Valve-in-valve transcatheter aortic valve replacement (TAVR) is a minimally invasive and effective alternative to a high risk open-heart procedure. TAVR repairs the valve without removing the old, damaged valve. Instead, it wedges a replacement valve into the aortic valve’s place. A new artificial valve attached to a thin catheter is compressed and fed through an artery until it reaches the aortic valve where it is nestled inside the old valve. Once in place, a balloon expands the artificial valve and the catheter is removed.
The University of Miami Health System is one of the sites in the U.S. pioneering this procedure and has been doing it longer than any hospital in Florida. Specialists are involved in clinical trials for new transcatheter valves and new applications for them.
An alternative to open-heart surgery
Usually valve replacement requires an open-heart procedure with a sternotomy, in which the patient’s chest is surgically opened to allow surgeons access to the heart. The existing aortic valve is replaced with a new one. If that valve fails, historically, a second open procedure could place you at a much higher risk, especially if you have other medical conditions, such as lung or kidney problems.

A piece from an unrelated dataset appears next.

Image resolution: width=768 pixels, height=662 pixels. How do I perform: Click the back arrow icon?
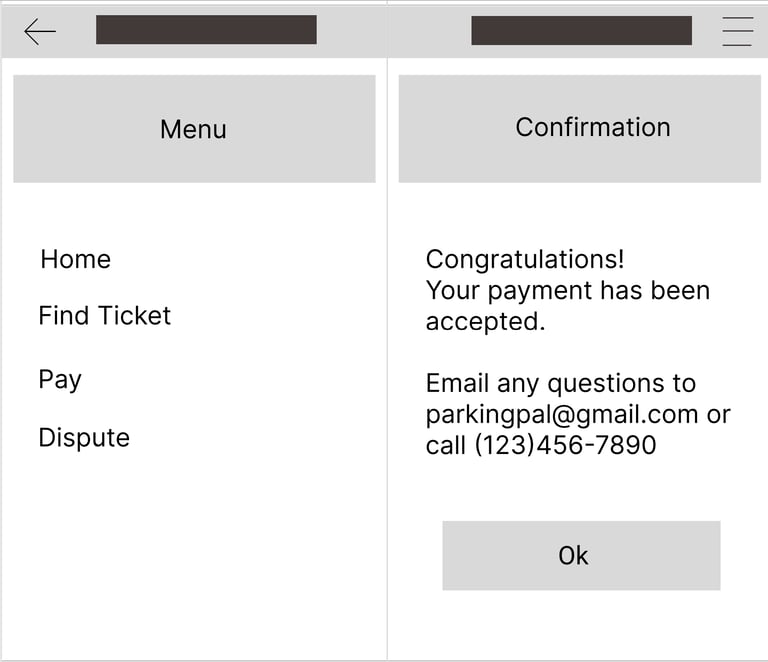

Now, the TAVR procedure is performed using one of two different approaches, allowing the cardiologist or surgeon to choose which one provides the best and safest way to reach the valve:
- Entering through the femoral artery (large artery in the groin), which does not require a surgical incision in the chest, or:
- Using a minimally invasive surgical approach with a small incision in the chest and entering through a large artery in the chest or through the tip of the left ventricle.
Dr. Amit Patel, chief of cardiothoracic surgery at University of Miami Miller School of Medicine is excited about the effectiveness of this technique. “Our heart team matches the approach to our patients’ individual medical status and preferences, providing a drastically reduced risk and greatly increased benefit for solving their heart valve problems,” he explains.
What to expect
Your experience with a TAVR procedure may be comparable to a balloon treatment for a clogged artery or even an angiogram in terms of down time and recovery, and will likely require a shorter hospital stay (average two days). You could go home the next morning. The valve-in-valve procedure drastically reduces your risk and is FDA-approved for all moderate to high risk patients. You may also have the procedure as a low-risk patient, but currently only as part of a clinical trial.
If your concern is with general anesthesia, Dr. Patel explains, many of the TAVR valve-in-valve procedures are done with only I.V. sedation, allowing a next morning discharge. Your doctor will go through your history to help determine if this procedure is the correct choice for you.
The University of Miami Health System is home to the Elaine and Sydney Sussman Cardiac Catheterization Lab, which provides advanced imaging capabilities and pinpoint accuracy for new and complex procedures such as TAVR, mitral valve repair and other minimally invasive procedures, such as valvuloplasty, and other coronary and peripheral vascular interventions.